Kumpulan Berita DPR RI
INSTITUTE Kesenian Jakarta (IKJ) menjadi tuan rumah Festival Lomba Seni dan Sastra Siswa Nasional (FLS3N). Ajang ini menjadi sebuah panggung tempat para pelajar menyalakan lentera bakat dan menyuarakan imajinasi mereka melalui seni dan sastra.
Melalui kegiatan ini juga diharapkan dapat menggali potensi peserta didik di tingkat menengah dalam mengembangkan jiwa seni dan menumbuhkan rasa cinta para murid terhadap seni serta mengilhami mereka agar melestarikan kesenian Indonesia dan melindungi kekayaan budaya bangsa.
Ketua Pelaksana FLS3N Tahun 2025 di IKJ, Arly Yanatri Zainsty mengatakan, festival ini menjadi salah satu upaya strategis dalam mempromosikan seni dan sastra Indonesia melalui peran aktif IKJ sebagai perguruan tinggi seni, sekaligus menjadi forum bagi para calon seniman dan sastrawan muda dalam menunjukkan bakat dan kreativitas mereka.
"FLS3N adalah program bergengsi dari Kementerian Pendidikan Dasar dan Menengah RI melalui Pusat Prestasi Nasional (Puspresnas).

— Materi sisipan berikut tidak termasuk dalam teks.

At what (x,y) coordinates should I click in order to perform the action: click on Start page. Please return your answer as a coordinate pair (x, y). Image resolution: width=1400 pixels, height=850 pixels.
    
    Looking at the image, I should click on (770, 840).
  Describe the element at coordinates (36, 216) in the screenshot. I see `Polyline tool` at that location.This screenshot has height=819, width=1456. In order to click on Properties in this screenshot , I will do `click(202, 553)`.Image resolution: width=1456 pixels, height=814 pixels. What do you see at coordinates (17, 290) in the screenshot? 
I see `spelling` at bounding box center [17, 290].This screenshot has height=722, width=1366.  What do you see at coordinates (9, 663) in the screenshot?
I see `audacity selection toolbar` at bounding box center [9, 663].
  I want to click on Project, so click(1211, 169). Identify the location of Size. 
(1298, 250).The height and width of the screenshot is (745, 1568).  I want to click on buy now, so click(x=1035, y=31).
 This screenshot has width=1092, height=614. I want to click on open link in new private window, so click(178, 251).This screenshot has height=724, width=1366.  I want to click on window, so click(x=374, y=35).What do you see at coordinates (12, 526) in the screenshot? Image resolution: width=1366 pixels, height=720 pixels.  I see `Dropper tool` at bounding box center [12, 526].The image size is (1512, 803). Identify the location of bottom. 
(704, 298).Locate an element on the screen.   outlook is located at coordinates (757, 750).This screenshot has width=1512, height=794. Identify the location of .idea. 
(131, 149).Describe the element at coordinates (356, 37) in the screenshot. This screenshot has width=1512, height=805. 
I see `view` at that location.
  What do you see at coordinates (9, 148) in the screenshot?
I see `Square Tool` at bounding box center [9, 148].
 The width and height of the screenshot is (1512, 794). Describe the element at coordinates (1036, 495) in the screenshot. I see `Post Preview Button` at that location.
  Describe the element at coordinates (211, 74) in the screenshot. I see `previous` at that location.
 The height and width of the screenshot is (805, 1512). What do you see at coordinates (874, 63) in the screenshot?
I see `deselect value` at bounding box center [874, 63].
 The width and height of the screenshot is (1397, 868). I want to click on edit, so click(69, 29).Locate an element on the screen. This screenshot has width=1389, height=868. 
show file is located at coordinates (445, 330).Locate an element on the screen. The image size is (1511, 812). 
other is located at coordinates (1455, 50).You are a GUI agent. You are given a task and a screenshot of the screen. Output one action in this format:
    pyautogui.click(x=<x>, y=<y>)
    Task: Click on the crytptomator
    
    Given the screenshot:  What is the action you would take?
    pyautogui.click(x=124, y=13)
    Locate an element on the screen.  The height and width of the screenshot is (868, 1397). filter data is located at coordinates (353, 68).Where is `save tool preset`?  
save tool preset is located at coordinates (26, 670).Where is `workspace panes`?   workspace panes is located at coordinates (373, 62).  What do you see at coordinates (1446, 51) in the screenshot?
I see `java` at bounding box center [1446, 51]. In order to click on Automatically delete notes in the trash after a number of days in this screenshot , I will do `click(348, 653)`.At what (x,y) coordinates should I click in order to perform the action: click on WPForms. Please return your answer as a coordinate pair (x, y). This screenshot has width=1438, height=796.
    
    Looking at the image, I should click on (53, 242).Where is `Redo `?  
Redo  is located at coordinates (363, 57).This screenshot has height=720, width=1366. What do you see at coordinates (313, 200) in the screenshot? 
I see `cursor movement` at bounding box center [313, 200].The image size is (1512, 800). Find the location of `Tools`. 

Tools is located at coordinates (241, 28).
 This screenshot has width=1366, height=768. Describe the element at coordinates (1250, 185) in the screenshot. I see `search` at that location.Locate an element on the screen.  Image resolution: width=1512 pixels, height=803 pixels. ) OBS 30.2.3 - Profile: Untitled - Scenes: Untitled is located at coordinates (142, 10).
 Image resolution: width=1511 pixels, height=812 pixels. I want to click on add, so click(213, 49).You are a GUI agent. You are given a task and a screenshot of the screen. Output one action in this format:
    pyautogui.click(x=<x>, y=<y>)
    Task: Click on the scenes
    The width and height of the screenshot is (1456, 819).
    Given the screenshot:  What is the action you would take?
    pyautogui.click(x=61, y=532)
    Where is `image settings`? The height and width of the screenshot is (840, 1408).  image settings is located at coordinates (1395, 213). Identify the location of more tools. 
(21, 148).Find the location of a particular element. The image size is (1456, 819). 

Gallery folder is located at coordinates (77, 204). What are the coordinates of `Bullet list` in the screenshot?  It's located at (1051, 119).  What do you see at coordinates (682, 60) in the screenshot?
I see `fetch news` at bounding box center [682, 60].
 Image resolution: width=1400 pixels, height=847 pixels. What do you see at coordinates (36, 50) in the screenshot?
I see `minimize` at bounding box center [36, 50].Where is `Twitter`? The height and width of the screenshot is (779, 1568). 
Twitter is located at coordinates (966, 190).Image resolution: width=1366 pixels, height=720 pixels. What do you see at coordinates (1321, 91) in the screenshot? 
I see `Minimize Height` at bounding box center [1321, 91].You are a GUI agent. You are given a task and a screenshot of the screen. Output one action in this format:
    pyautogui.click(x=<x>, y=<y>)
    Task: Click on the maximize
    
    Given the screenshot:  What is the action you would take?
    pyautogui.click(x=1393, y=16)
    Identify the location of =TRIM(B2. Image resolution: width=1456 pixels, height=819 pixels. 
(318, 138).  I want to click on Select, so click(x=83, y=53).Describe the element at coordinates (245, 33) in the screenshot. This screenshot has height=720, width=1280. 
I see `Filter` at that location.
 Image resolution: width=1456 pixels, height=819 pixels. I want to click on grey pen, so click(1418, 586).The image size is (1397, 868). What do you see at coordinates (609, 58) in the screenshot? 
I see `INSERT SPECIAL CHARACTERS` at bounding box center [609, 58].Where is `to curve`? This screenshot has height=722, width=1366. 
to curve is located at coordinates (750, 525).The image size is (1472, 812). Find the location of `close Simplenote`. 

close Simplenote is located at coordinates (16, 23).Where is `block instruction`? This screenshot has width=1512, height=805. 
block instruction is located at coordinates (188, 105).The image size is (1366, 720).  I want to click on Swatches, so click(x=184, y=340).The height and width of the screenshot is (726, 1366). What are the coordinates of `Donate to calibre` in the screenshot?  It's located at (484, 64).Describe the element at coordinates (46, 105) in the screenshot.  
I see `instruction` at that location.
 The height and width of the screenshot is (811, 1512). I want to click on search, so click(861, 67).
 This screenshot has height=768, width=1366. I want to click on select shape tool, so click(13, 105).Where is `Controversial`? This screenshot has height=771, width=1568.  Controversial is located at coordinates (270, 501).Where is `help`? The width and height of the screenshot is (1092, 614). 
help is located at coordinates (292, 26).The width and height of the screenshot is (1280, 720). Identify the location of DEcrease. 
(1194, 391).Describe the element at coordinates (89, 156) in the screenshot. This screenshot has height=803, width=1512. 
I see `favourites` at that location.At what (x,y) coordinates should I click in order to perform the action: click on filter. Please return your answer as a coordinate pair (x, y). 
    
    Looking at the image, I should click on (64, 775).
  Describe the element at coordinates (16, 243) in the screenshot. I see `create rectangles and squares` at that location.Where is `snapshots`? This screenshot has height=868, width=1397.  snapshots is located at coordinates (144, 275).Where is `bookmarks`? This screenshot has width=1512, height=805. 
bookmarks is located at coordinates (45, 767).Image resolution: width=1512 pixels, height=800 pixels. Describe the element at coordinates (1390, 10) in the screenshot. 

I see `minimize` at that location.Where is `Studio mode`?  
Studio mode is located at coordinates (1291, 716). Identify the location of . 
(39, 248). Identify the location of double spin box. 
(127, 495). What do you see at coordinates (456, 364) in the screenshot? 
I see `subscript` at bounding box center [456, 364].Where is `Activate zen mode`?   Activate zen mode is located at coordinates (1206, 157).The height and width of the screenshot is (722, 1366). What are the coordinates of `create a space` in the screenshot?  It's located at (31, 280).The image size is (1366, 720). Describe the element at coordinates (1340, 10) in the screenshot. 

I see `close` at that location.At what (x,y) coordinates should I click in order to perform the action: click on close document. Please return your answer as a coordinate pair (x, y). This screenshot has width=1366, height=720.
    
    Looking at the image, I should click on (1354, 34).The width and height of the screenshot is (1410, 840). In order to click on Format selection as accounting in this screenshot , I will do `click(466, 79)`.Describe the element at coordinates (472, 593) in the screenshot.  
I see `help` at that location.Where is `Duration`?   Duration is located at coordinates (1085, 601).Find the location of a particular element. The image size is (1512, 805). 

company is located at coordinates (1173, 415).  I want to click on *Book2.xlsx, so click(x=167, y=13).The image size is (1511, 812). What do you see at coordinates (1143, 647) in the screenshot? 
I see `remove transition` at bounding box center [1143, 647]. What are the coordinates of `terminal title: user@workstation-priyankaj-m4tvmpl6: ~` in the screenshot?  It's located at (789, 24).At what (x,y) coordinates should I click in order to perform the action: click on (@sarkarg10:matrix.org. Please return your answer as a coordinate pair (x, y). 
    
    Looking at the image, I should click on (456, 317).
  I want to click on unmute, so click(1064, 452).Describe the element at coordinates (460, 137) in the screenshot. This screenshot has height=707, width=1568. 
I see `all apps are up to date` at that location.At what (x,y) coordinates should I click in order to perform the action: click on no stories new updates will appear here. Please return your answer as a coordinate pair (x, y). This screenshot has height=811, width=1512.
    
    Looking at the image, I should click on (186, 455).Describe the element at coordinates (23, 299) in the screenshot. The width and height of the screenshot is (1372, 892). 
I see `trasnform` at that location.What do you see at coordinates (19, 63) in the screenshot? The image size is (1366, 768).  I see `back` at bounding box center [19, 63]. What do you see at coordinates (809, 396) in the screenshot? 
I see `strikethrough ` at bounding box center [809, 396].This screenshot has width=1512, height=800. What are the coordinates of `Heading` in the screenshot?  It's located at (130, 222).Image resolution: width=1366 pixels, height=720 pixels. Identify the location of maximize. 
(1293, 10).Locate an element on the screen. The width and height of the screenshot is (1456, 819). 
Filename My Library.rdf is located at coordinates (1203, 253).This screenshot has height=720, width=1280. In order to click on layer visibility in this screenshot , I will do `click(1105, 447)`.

Penyelenggaraan kegiatan FLS3N di Jakarta merupakan suatu kehormatan dan kebanggaan bagi IKJ, sekaligus sebagai bentuk dukungan menuju 500 tahun Jakarta sebagai Kota Global," kata Arly, melalui keterangan tertulis, Jumat (14/11).
Arly menjelaskan, FLS3N Tahun 2025 rencananya akan dibuka secara resmi oleh Menteri Pendidikan Dasar dan Menengah RI, Abdul Mu'ti pada 18 November mendatang.
"Acara pembukaan juga akan dihadiri oleh Rektor IKJ, Profesor Syamsul Maarif," jelasnya.
Ia memaparkan, FLS3N Tahun 2025 diselenggarakan di Kampus IKJ mulai 17-23 November 2025 dengan mengusung tema "Ekspresi Seni, Inspirasi Negeri".
Menurut Arly, tema ini mencerminkan harapan agar peserta didik memiliki kesempatan untuk berprestasi, mengekspresikan diri, dan menggali potensi di bidang seni budaya dan sastra.
"FLS3N tahun ini diikuti oleh peserta dari tingkat SMA dan sederajat dari 38 provinsi di seluruh Indonesia dan beberapa Sekolah Indonesia Luar Negeri dengan total jumlah peserta berjumlah sekitar 855 orang," bebernya.
Arly menjelaskan, peserta nasional yang akan mengikuti FLS3N di IKJ tentunya telah melalui tahapan seleksi secara berjenjang, mulai dari tingkat sekolah, kabupaten/kota, hingga provinsi.
"Peserta dapat mengikuti sebanyak 15 kategori lomba. masing-masing yakni, Baca Puisi; Cipta Lagu; Cipta Puisi; Desain Poster; Fotografi; Instrumen Solo Gitar; Menyanyi Solo; Jurnalistik; Kriya; Komik Digital; Menulis Cerita Pendek; Monolog; Tari Kreasi; Film Pendek; dan Kreativitas Musik Tradisional," terangnya.
Ia menegaskan, terselenggaranya FLS3N di IKJ menjadi ajang untuk menjaring potensi kreatif generasi muda di bidang seni dan sastra dari seluruh Indonesia. Melalui kegiatan ini, IKJ membuka ruang bagi para siswa berbakat untuk mengembangkan kemampuan dan menapaki jenjang pendidikan seni yang lebih tinggi di IKJ.
"Sebagai perguruan tinggi seni, IKJ telah memiliki pengalaman dan reputasi yang baik dalam mencetak seniman dan tenaga profesional seni yang banyak berkecimpung dalam kegiatan budaya, sosial, maupun industri," ucapnya.
Sebagai tuan rumah FLS3N, IKJ terus berupaya mendukung pemerintah pusat dan daerah dalam pengembangan seni dan budaya di Indonesia.
"Kami berharap kegiatan FLS3N menjadi ajang bagi para peserta untuk menunjukkan kreativitas dan bakat mereka, serta menjadi sarana untuk meningkatkan apresiasi masyarakat terhadap kesenian maupun sastra Indonesia," ujarnya.
IKJ sebagai tempat inkubasi seni senantiasa berperan menjaga, mengembangkan, dan memperkaya khasanah kesenian Indonesia agar tetap menjadi penanda jati diri bangsa sekaligus daya tarik internasional. Terlebih, Jakarta yang sedang bersiap-siap menjadi kota global dan genap berusia 500 tahun untuk dijadikan sebagai pusat kreativitas dunia.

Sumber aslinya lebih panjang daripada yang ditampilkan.